Companies have had a seven year-grace period since the THMPD entered EU law books in 2004, but EU-wide registrations under the regulation have been chronically low, meaning unless thousands of products register in the coming months, they will be stripped from health store and other retail shelves.
Selwyn Soe of the London-based The Herbal Factory told the BBC: “Unfortunately it looks as if we will have to close down because of this legislation.”
“The problem for us is that although we would have to pay many thousands of pounds for a licence to keep making each product, unlike a drug company we would not have a licence to make that product exclusively. It just will not be worth paying out the money.”
The regulation requires all herbal products making health and medicinal claims to be registered.

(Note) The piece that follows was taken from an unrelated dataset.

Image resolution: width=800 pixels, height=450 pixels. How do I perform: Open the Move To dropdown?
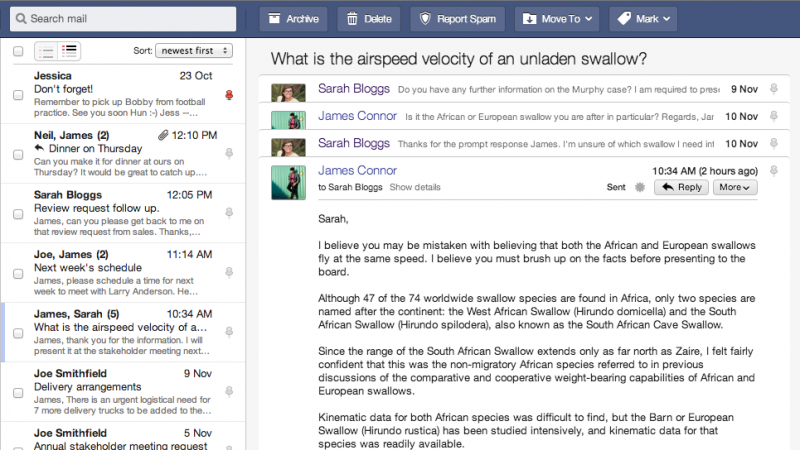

As of December 31, 2010, there had been 187 registrations for individual products in the UK. Eighty four products had been approved and none rejected.
The 100 per cent success rate has been attracting the interest of food supplement manufacturers and herbal ingredient suppliers who have struggled to have their science accepted under the 2006 nutrition and health claims regulation (NHCR).

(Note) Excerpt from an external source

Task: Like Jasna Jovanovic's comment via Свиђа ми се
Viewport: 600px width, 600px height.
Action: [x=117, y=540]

But herbal sector observers and associations have been surprised by the lack of THMPD registration applications – with the UK leading the way, followed by Germany, but many member states recording no applications at all. The relative high cost of registrations is deemed as partly to blame for the situation.
The fact that there is a clear discrepancy between the way science is treated under the THMPD and the NHCR has caused some confusion, and was partially responsible for the European Commission recently removing botanicals from the NHCR process to reconsider how science in the sector should be treated.
That issue is unlikely to be revisited until the end of 2011.